Old Yale

A "Select Course" that helped reshape Yale

The three-year bachelor of philosophy degree foretold a changing curriculum.

Judith Ann Schiff is chief research archivist at the Yale University Library.

Manuscripts and Archives

Manuscripts and Archives

Scenes from the Sheffield School: in 1898, chemistry students assembled for a class portrait outside 51 Prospect. (One of them appears to be using a round-bottom flask as a banjo.) View full image

These days, all Yale undergraduates work toward bachelor of arts or bachelor of science degrees. But from 1852 to 1931, the university granted another undergraduate degree—the bachelor of philosophy (PhB), a three-year course of study in the Sheffield Scientific School. Though the curriculum was sometimes looked down on by Yale College students, who pursued a more classical education, Sheffield and its PhB were to play a major role in reshaping Yale’s undergraduate education.

The Sheffield School had its origins in the opening of a new Department of Philosophy and the Arts at Yale in 1846 (the same year Harvard opened its Lawrence Scientific School). Six years later, the department awarded the first PhB degrees to seven men who had completed the three-year applied science course. In 1854, the department became the Yale Scientific School, and in 1861, after it was endowed by railroad magnate Joseph Sheffield, it was rechristened the Sheffield Scientific School. In Yale parlance, the school would be known as “Sheff,” while Yale College was called “Ac” for “academic.” (Men who had earned a degree at Sheff were denoted, in Yale records, by an S after their graduation year.)

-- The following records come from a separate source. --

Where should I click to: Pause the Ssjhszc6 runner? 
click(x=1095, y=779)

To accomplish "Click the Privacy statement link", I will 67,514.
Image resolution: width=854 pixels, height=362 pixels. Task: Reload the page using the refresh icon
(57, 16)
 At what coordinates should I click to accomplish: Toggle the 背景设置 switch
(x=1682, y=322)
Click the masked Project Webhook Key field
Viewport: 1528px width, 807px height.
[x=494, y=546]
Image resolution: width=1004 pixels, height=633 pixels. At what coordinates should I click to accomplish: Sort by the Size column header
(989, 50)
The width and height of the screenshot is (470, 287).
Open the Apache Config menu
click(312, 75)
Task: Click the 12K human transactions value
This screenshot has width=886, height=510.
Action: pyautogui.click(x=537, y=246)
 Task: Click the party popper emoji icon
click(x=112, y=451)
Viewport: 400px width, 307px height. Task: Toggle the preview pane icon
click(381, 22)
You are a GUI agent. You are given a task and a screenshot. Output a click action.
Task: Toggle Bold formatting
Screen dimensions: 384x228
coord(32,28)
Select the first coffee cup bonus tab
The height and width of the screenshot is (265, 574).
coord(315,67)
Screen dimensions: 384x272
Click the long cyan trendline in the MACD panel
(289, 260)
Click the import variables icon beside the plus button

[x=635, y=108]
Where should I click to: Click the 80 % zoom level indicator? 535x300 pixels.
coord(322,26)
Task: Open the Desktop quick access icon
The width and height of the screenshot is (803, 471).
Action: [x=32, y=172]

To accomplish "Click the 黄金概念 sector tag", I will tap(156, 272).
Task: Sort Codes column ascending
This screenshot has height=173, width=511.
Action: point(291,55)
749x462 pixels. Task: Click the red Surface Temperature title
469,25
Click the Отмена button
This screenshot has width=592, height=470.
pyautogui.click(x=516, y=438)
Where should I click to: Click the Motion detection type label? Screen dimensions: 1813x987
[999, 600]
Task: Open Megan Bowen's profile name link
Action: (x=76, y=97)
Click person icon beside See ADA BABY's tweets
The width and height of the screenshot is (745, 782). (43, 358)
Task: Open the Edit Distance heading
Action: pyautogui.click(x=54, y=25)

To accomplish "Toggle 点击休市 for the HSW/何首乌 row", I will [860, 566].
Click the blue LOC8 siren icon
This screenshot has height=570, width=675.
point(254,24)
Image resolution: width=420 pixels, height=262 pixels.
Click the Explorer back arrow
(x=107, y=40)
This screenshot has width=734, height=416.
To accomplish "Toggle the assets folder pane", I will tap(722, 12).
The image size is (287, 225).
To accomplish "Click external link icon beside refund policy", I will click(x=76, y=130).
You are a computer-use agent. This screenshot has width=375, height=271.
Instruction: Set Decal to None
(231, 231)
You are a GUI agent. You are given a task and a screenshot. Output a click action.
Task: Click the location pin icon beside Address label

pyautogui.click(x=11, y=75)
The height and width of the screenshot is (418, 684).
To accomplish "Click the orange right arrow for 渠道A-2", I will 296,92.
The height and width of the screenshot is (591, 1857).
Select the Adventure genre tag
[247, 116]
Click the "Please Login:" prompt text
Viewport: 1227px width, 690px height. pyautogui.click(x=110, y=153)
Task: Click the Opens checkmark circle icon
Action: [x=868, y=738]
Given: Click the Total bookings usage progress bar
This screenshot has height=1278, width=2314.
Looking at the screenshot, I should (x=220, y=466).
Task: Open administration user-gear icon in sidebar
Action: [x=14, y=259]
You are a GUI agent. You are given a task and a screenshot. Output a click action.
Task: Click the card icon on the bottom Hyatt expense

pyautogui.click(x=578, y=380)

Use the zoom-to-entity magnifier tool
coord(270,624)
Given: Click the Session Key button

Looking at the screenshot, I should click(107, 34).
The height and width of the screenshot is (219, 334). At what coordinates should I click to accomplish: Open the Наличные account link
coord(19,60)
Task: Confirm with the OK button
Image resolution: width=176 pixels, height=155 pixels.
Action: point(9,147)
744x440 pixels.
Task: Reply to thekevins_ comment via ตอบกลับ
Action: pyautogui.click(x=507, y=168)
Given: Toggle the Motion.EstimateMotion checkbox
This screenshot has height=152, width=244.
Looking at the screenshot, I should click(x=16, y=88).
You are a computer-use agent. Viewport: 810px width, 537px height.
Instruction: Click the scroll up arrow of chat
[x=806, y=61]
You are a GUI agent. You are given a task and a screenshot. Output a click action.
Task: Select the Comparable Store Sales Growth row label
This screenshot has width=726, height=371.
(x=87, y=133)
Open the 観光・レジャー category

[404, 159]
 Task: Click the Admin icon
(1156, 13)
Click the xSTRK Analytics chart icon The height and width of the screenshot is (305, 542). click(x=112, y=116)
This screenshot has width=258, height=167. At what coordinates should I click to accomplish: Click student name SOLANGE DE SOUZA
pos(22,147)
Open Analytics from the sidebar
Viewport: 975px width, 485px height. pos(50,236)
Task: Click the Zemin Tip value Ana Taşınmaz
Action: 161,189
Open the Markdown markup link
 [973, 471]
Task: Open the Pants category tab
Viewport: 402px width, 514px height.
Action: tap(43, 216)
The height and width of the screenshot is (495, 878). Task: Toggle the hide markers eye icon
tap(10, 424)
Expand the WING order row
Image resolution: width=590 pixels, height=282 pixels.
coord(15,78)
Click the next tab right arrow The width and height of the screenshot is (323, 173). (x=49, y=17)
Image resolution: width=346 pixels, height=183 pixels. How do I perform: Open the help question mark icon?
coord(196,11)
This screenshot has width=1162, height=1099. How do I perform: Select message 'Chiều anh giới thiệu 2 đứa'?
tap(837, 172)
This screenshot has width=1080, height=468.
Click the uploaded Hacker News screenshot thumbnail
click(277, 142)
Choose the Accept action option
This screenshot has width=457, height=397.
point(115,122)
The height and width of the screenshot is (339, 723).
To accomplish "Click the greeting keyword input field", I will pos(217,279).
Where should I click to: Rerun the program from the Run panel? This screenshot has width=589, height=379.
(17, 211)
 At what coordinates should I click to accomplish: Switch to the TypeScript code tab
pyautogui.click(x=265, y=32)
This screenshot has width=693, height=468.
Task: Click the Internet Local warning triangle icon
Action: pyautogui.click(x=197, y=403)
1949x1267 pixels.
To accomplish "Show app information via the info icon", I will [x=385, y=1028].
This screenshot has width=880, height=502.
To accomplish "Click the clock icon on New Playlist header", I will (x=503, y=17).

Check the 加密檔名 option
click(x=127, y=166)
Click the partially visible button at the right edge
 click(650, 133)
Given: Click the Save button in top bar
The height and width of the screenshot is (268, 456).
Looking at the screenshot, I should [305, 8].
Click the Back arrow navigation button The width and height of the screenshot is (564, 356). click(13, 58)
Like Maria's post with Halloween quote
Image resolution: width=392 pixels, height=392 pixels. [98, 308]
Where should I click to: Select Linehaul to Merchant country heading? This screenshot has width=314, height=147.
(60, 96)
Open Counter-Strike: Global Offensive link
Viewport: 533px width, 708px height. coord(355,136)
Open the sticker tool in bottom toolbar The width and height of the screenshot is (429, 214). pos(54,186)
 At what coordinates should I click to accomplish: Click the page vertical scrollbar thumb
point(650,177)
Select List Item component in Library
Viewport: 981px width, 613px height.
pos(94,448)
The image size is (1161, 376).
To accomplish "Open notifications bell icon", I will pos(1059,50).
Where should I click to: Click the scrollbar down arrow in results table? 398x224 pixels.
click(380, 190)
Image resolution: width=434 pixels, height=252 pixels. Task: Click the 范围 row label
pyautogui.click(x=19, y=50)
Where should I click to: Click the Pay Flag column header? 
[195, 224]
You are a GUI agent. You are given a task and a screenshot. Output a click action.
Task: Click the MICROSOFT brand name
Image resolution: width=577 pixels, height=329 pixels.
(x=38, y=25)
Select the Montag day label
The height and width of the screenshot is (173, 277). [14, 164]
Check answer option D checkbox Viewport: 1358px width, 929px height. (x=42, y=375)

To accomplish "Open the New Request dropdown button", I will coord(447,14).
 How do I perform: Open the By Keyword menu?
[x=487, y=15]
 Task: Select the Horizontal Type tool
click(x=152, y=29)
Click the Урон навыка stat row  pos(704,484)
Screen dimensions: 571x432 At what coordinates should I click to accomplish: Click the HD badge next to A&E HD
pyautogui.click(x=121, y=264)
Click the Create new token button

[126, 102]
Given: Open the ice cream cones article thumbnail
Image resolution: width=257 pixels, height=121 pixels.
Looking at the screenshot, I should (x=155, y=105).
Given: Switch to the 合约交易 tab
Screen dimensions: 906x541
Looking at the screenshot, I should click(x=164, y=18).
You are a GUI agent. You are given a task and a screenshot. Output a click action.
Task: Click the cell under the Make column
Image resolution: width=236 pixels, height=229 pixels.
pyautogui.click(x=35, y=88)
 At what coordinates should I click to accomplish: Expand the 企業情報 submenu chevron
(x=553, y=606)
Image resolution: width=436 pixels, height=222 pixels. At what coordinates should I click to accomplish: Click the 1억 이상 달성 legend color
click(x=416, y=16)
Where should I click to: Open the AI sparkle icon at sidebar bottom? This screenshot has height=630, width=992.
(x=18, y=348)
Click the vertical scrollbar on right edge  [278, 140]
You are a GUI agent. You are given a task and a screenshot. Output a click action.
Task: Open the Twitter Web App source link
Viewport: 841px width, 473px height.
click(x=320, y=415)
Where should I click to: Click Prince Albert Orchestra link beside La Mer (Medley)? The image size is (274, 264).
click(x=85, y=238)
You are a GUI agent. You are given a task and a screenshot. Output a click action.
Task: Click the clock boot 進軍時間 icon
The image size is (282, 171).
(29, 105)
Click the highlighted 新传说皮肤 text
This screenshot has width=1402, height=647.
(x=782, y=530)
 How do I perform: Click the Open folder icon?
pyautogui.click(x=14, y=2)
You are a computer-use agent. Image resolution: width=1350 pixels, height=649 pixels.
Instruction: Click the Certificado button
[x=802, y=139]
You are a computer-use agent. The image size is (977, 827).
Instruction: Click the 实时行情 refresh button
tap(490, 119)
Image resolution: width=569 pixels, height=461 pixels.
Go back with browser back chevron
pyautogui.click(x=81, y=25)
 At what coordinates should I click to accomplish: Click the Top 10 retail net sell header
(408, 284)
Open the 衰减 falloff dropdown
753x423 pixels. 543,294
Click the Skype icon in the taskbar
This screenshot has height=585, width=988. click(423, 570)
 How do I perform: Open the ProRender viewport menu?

The Sheffield School is remembered now mostly as the precursor of Yale’s School of Engineering, but its most important contribution to Yale may have been its Select Course, a three-year PhB program developed in 1860 that included mathematics, physical science, modern languages, literature, history, political economy, and commercial law. As Sheff’s last director (1898–1922), Russell H. Chittenden ’75S, ’80PhD, explained in a history of Sheff published in 1928:

One of the underlying beliefs was that advanced education can be built upon a foundation other than the classics; another was that science has much to offer for the development of intellectual culture; and lastly, that a knowledge of the elements of the natural and physical sciences, with a judicious admixture of modern language, economics, history, etc., may provide a truly liberal education, more in harmony with the age and better adapted—in the case of many men at least—as a preparation for the active duties of life.

Still, Chittenden wrote, not everyone was enthusiastic. “In 1860, however, the program of studies offered in the Select Course was startlingly new, while the complete absence of Latin and Greek made a contrast that aroused a feeling of distrust in many quarters.” Some of the Sheff courses deemed unacceptable in Yale College in the nineteenth century included the first modern English courses, taught by Thomas R. Lounsbury in the 1870s, and economics courses taught by General Francis Amasa Walker, who later became president of MIT.


Manuscripts and Archives

Manuscripts and Archives

Students in the 1870s practiced surveying while dressed to the nines. View full image

In 1864, the course was reorganized by librarian, professor, and administrator Daniel Coit Gilman ’52, who later became president of, successively, the University of California, Johns Hopkins, and the Carnegie Institution. The Select Course grew rapidly in enrollment until it became the largest course in the school, overtaking its scientific and engineering tracks. Partly due to the popularity of the Select Course, in 1914 the students opting for Sheff overtook those choosing Ac, 326 to 293.

Not long after that, alumni were motivated to spur a reorganization of the university; it took effect just after World War I. Undergrad Sheff was gradually merged into the college, which debuted the bachelor of science degree in 1922 and bachelor of engineering in 1933. In 1931, the last PhB degrees were awarded to 179 men, while 352 received the bachelor of arts degree and 197 the bachelor of science. The last alumni to graduate with an “S” for Sheffield after their undergraduate class year finished Yale in 1945.

Meanwhile, a Yale College course of study came to look increasingly like Sheff’s Select Course: subjects like English, political science, and economics became the norm. The requirement of Latin for a Bachelor of Arts degree was dropped in 1931.

Over eight decades, 8,679 PhBs had been earned at Yale. Among those who earned them were Alexander Wurts ’83S, inventor of the “lightning arrester,” an early surge protector; radio and long-distance telephone pioneer Lee De Forest ’96S; mining engineer John Hays Hammond ’76S; chemist and inventor Francis I. du Pont, ’95S; and Clarence King ’62S, first director of the US Geological Survey.

Besides turning out leaders in engineering and technology, Sheff, through its Select Course, became the testing laboratory for Yale’s twentieth-century liberal arts courses. As Chittenden noted, it was the major influence in Yale’s successful reorganization from a classical college to a modern college and international university.